Rackspace Expects Credits of $2.5 Million
July 2nd, 2009 By: Rich Miller
Rackspace Hosting (RAX) expects to issue customer service credits from Monday’s data center outage of between $2.5 million and $3.5 million, the company said in an SEC filing.
An unusual series of equipment failures contributed to Monday’s power outage at a Rackspace data center near Dallas, in which several parts of the facility lost power. The most significant failure involved a bank of generators that malfunctioned, leaving several computing clusters without backup power. Other failures involved equipment that connects the data center to its two utility feeds, a UPS system and a transfer switch. The outage affected two of the four phases of data center space in the facility in Grapevine, Texas.

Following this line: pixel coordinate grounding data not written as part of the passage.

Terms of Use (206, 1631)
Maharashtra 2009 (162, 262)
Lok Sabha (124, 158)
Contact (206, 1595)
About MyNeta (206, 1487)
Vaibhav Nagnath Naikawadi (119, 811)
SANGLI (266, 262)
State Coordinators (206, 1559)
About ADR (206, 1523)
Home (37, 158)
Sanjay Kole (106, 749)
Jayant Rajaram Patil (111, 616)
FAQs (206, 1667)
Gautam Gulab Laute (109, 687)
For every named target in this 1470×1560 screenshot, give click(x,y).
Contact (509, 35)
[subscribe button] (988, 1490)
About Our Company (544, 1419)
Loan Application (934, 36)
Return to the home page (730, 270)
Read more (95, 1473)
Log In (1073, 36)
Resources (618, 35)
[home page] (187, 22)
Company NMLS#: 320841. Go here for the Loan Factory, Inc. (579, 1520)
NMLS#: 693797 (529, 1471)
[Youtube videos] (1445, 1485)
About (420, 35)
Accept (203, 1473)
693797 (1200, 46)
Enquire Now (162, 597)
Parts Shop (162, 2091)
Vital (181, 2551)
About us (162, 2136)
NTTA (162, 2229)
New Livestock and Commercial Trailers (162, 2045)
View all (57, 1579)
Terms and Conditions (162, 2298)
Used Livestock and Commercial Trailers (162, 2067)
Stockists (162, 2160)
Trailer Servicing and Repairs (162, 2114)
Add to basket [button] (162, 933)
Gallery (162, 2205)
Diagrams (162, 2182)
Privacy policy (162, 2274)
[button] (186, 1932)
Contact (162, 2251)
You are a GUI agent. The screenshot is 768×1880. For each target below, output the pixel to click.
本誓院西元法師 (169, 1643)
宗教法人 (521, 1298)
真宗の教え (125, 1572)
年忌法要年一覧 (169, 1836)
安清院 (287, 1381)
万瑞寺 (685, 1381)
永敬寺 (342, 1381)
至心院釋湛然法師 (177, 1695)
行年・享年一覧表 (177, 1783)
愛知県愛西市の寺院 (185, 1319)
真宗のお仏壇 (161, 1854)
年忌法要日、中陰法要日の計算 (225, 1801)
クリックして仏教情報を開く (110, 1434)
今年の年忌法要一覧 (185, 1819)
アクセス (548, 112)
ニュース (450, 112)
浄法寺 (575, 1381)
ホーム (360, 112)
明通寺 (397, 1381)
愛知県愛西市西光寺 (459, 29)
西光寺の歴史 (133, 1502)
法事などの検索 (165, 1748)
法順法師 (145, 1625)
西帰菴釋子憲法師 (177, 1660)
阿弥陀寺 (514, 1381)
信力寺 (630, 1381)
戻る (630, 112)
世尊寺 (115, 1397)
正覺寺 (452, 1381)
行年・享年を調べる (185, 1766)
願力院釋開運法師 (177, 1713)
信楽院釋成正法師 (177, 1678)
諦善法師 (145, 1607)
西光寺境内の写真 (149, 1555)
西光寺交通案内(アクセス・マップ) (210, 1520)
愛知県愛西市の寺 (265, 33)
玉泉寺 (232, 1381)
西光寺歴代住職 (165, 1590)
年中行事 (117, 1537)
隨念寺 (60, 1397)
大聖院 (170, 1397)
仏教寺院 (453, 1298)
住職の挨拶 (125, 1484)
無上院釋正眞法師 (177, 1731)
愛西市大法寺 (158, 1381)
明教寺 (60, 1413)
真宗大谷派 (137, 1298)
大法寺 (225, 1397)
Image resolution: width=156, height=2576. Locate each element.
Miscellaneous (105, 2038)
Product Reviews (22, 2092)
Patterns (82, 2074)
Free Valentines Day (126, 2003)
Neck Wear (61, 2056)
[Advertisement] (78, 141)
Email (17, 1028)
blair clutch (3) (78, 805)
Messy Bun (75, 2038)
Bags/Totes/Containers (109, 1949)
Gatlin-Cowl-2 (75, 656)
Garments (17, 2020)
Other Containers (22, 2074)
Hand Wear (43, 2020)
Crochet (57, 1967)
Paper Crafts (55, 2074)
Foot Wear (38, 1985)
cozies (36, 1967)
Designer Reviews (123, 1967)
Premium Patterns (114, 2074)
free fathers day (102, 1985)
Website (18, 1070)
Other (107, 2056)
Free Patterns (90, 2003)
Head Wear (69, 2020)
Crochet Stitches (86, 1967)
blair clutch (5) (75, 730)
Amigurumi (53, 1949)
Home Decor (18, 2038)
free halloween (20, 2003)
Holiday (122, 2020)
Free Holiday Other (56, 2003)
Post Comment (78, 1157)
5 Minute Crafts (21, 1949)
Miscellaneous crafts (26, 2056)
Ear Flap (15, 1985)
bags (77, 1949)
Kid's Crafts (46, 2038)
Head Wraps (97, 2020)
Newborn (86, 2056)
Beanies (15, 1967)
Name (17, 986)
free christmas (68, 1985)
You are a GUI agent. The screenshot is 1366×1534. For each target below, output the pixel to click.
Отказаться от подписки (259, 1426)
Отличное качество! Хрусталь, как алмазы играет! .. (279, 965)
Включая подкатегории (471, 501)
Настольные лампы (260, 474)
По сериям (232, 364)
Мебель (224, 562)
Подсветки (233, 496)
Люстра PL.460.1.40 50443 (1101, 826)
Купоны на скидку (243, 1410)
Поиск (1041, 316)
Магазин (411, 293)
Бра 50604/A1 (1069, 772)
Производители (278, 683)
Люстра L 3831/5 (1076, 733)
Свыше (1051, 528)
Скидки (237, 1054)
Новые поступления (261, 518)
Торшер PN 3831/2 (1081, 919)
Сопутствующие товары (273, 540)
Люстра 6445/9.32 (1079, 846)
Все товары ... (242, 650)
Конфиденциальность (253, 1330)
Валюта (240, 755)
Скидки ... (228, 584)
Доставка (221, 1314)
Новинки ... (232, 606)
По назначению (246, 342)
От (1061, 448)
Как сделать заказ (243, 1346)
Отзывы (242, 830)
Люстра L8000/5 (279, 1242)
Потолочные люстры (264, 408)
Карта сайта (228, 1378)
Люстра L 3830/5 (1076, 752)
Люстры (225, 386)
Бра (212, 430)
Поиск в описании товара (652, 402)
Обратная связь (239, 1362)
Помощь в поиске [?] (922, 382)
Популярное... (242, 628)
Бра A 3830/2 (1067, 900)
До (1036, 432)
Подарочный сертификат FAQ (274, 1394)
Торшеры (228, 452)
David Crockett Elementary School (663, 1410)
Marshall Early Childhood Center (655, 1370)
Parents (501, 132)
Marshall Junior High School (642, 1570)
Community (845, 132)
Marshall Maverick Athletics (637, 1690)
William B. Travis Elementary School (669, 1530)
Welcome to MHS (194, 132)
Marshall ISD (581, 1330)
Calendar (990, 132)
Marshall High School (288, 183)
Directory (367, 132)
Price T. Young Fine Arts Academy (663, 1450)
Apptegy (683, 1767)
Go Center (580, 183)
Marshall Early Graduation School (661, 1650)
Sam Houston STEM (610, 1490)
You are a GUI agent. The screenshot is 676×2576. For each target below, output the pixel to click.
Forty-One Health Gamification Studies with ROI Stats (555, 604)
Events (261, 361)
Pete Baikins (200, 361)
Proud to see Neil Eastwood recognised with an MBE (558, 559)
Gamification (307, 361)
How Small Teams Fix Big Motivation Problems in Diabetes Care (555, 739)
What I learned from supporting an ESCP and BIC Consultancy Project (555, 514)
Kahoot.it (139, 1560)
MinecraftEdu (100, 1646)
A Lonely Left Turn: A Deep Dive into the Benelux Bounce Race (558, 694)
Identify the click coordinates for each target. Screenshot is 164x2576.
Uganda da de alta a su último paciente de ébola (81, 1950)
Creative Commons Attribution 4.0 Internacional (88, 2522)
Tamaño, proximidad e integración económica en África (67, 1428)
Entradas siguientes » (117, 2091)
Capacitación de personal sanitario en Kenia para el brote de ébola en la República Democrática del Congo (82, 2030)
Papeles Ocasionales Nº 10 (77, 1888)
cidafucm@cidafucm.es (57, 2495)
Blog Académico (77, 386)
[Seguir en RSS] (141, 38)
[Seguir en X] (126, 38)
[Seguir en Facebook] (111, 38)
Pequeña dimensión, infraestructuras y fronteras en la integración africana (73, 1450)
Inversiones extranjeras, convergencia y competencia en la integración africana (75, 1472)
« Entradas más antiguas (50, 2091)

“We sincerely apologize for this disruption and know that it impacted our customers’ businesses as well as the experience of many who use the web,” Rackspace CEO Lanham Napier said Tuesday in summary on the Rackspace blog. “Although we have had some issues with this data center before, please know that we will do what it takes to improve its reliability and performance. We owe you an action plan to prevent this type of thing in the future, and we’ll get that to you as soon as it is ready.”
The DFW data center is the company’s largest facility, with 144,000 square feet of space. The facilty in Grapevine figured into a 2007 power outage that interrupted service for many prominent web sites.
An analysis of the “root cause” of the outage has not yet been completed. But Rackspace made a preliminary incident report public after it was posted online. In an update Wednesday afternoon, Rackspace said it is “making progress in understanding what caused the interruption. We have our suppliers and external consultants onsite working with us on this process. We will continue to provide status updates as we learn more.”
Data centers are engineered to avoid a “single point of failure.” When a facility loses power, it is usually due to a combination of failures. That was true at Rackspace, which experienced problems at multiple points in its power infrastructure. The incident was triggered when the breaker on the data center’s primary utility feed tripped, and the facility switched to generator power. The generators then failed to hold load properly.
“What we saw yesterday was a situation where the generators started fighting with one another on the bus,” Rackspace said of the generator challenges. “The generators were unable to get properly synchronized. Eventually, they failed in a cascading manner and we lost all of the generators. Each generator failed on a loss of excitation – an inability to maintain the magnetic field. But it was really the inability to get synchronized that created that fault.”
In an update Thursday afternoon, Rackspace said it would conduct maintenance early Friday morning on its main utility breaker and generators, which will mean shifting some customers to generator power from midnight until about 6 a.m.
As a customer that spends nearly 5k per month with Rackspace, I expect a credit for the downtime. There is no excuse for what happened, we pay a premium for their service.
JasonPosted July 6th, 2009
Outages happen, nothing is ever fool proof, it seems that they have a pretty good idea of what went wrong and from the sounds of it – you’d never be able to reproduce it during normal drills and tests. If your site is so critical that it can’t go down – host it in two locations.
Jason: Outages do happen.
4 outages have happened in 30 days, all due to their power “redundancy” plan failing.
That is beyond reasonable.
yes, outages do happen.
But I have two questions:
1) When was the Outage detected in the Network Management system at Rackspace? An outage like this only shows that the Org has no NMS plan for managing its network. I would be interested to meet Mr Napier, and explain the technologies which could have been put in place for ensuring service availability in such scenarios.
2) Where was the BCP plan for a power outage?